🤖 AI Summary
This work addresses the challenge of inefficient training in traditional reinforcement learning for large language model inference, where sparse correct trajectories lead to vanishing policy gradients and poor sample efficiency. To overcome this, the authors propose PrefixRL, a method that reuses off-policy trajectory prefixes generated from historical samples and combines them with online reinforcement learning to complete subsequent generation. This approach maintains training stability while significantly improving learning efficiency on difficult tasks. Notably, PrefixRL achieves backward generalization to unprefixed tasks after training only on prefixed ones. Experimental results demonstrate that PrefixRL attains target rewards twice as fast and achieves final rewards three times higher on challenging problems, with consistent performance gains across multiple benchmarks and diverse model families, underscoring its strong generalization capability.
📝 Abstract
Typical reinforcement learning (RL) methods for LLM reasoning waste compute on hard problems, where correct on-policy traces are rare, policy gradients vanish, and learning stalls. To bootstrap more efficient RL, we consider reusing old sampling FLOPs (from prior inference or RL training) in the form of off-policy traces. Standard off-policy methods supervise against off-policy data, causing instabilities during RL optimization.
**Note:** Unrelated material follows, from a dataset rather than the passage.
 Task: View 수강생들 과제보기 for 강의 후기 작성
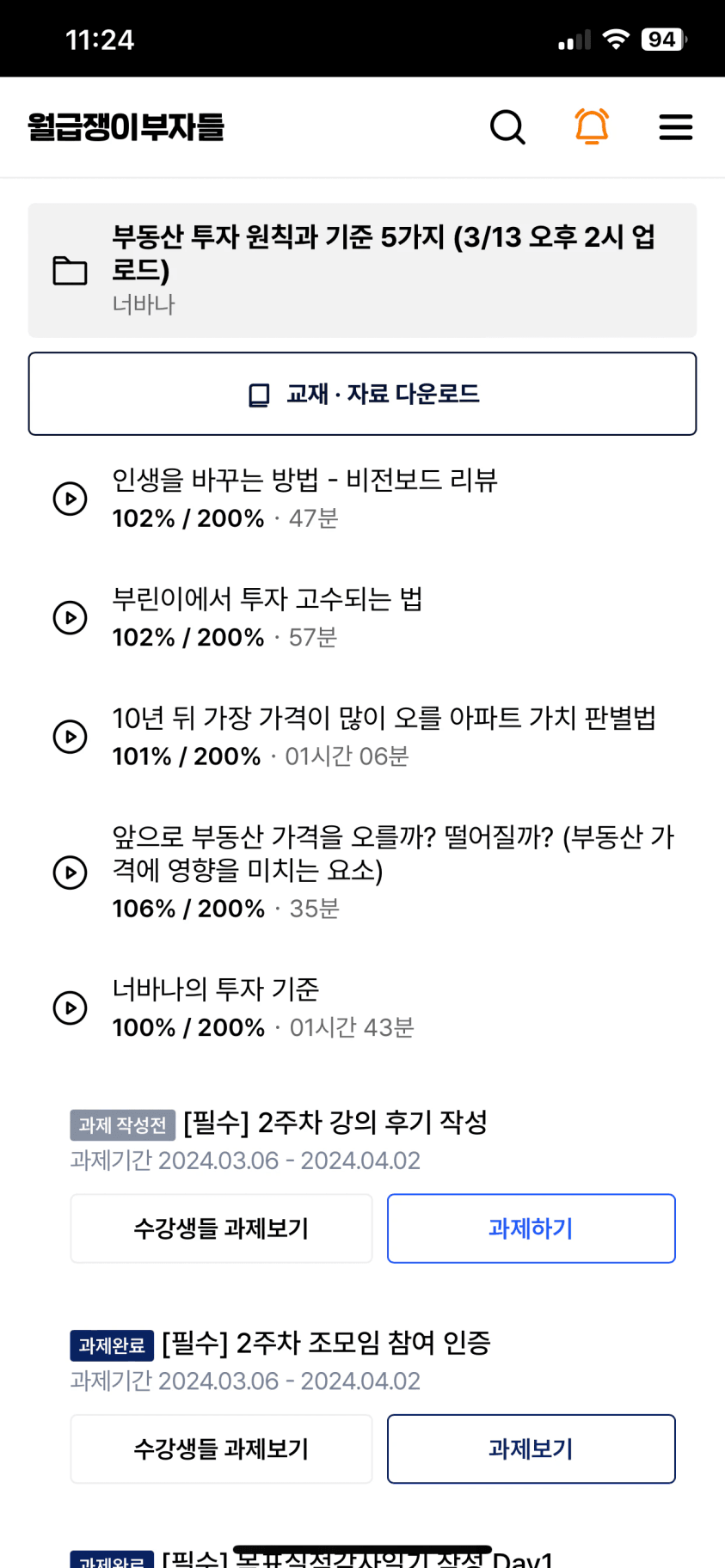click(x=221, y=1228)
We introduce PrefixRL, where we condition on the prefix of successful off-policy traces and run on-policy RL to complete them, side-stepping off-policy instabilities. PrefixRL boosts the learning signal on hard problems by modulating the difficulty of the problem through the off-policy prefix length. We prove that the PrefixRL objective is not only consistent with the standard RL objective but also more sample efficient. Empirically, we discover back-generalization: training only on prefixed problems generalizes to out-of-distribution unprefixed performance, with learned strategies often differing from those in the prefix. In our experiments, we source the off-policy traces by rejection sampling with the base model, creating a self-improvement loop. On hard reasoning problems, PrefixRL reaches the same training reward 2x faster than the strongest baseline (SFT on off-policy data then RL), even after accounting for the compute spent on the initial rejection sampling, and increases the final reward by 3x. The gains transfer to held-out benchmarks, and PrefixRL is still effective when off-policy traces are derived from a different model family, validating its flexibility in practical settings.